The Labour hierarchy was accused by one backbencher of an "almost deafening silence" since MPs left Westminster for the summer.
Former whip Graham Stringer said he was not clear what the party's policies were in key areas such as housing, welfare or education. He even appeared to suggest that Lord Mandelson, one of the architects of New Labour, should be asked to take over the party's planning for the 2015 general election.
Speaking on BBC Radio 4's World this Weekend, Mr Stringer stressed there was no challenge to Mr Miliband's leadership but added: "The real worry is the almost deafening silence there has been from the shadow cabinet in a time of the year which is traditionally a ripe time for the opposition to attack the government.

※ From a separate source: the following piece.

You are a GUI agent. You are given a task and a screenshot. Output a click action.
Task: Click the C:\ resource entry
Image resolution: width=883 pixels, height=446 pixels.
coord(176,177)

"While the Government are on their holidays and thinking about other things, the opposition has always used that as a way to put policies into the public's mind and to have a go at anywhere the Government has failed. I think the party is genuinely worried about the lack of activity in the shadow cabinet."
The Blackley and Broughton MP added there was a "lack of coherence and cogency" in Labour policies. "It's not quite clear what our policies on welfare are, what our policies on housing are, what our policies on education are. Although I don't expect Ed Miliband and other members of the shadow cabinet to write out precisely what is going to be in our manifesto in 20 months' time, I do expect the public should be told, and the party should be able to support, very clear and coherent policies."
He said the unity that had been portrayed within the Parliamentary Labour Party since the election was "a bit of a mirage" because there were a "lot of different views and there is serious concern across the parliamentary party about what our policies should be".
Mr Miliband is reported to be planning a reshuffle before Labour's autumn conference, and Mr Stringer suggested a prominent figure such as Lord Mandelson could return to play the key election strategy role vacated by Tom Watson. "There's no doubt that when Peter Mandelson held that kind of position in the past the Labour Party was more cogent and coherent in getting its message across," he said. "Whether a) he is willing or b) is the right person now, I don't know. But somebody of his abilities needs to be in that position."
Labour whip Jon Ashworth insisted the party was attacking the Government but agreed it needed to work harder to get its message across. He said the autumn conference would be used to set out the "direction of travel" ahead of the 2015 general election.
Responding to Mr Stringer's concerns, Mr Ashworth said: "On housing, we have talked about the fact that we want to build more housing. On welfare, we want to introduce a job scheme to get people back to work. Do we need to work harder to get our messages across? Of course we do."